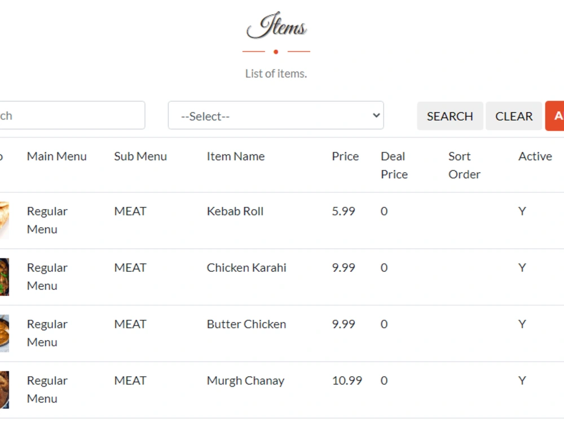Open the Kebab Roll photo thumbnail
564x423 pixels.
pos(5,220)
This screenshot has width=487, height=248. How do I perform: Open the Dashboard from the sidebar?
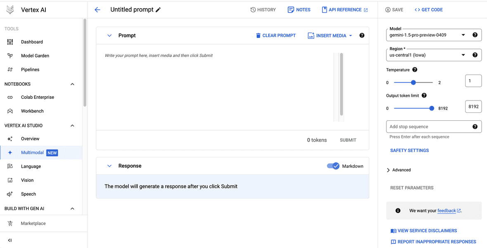(32, 42)
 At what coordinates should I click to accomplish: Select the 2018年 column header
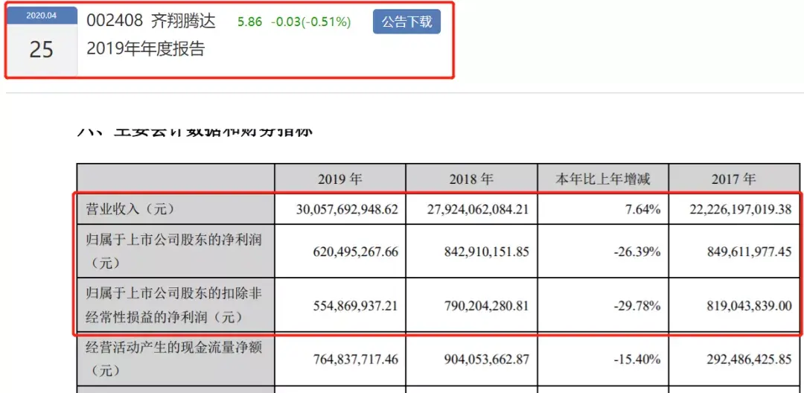pyautogui.click(x=470, y=179)
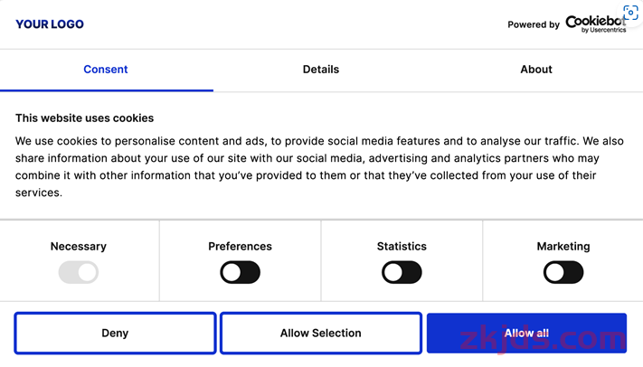The image size is (643, 367).
Task: Click the Marketing category label
Action: 563,246
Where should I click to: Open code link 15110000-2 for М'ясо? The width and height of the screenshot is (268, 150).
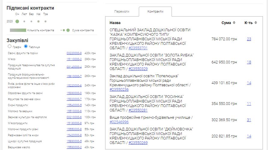tap(74, 59)
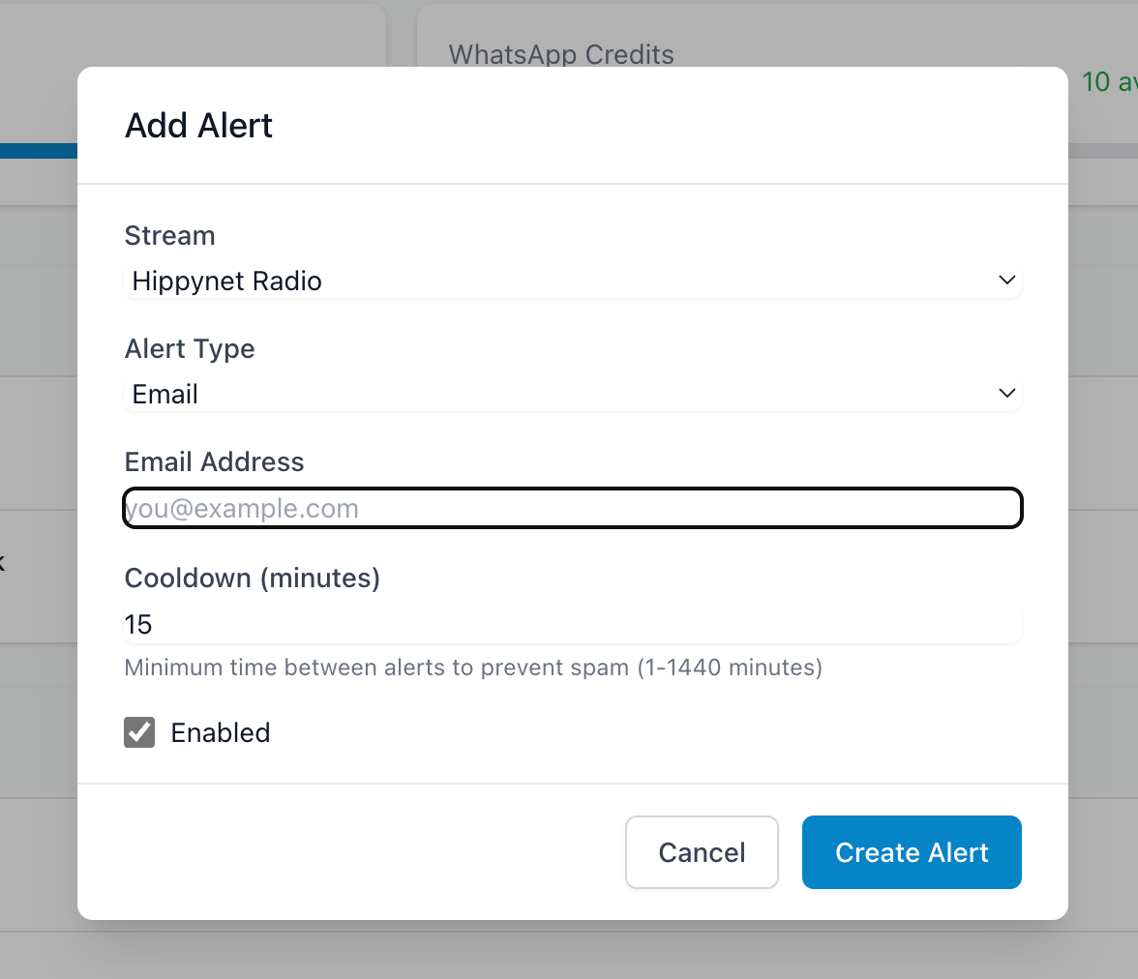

● ● ● ●

* **Try it**:
From the line that includes "Where should I" on down to the last line of the entries above, set down each line exactly, leaving out the pictures.

* **Final answer**:
Where should I click to: Open code link 15110000-2 for М'ясо? The width and height of the screenshot is (268, 150).
tap(74, 59)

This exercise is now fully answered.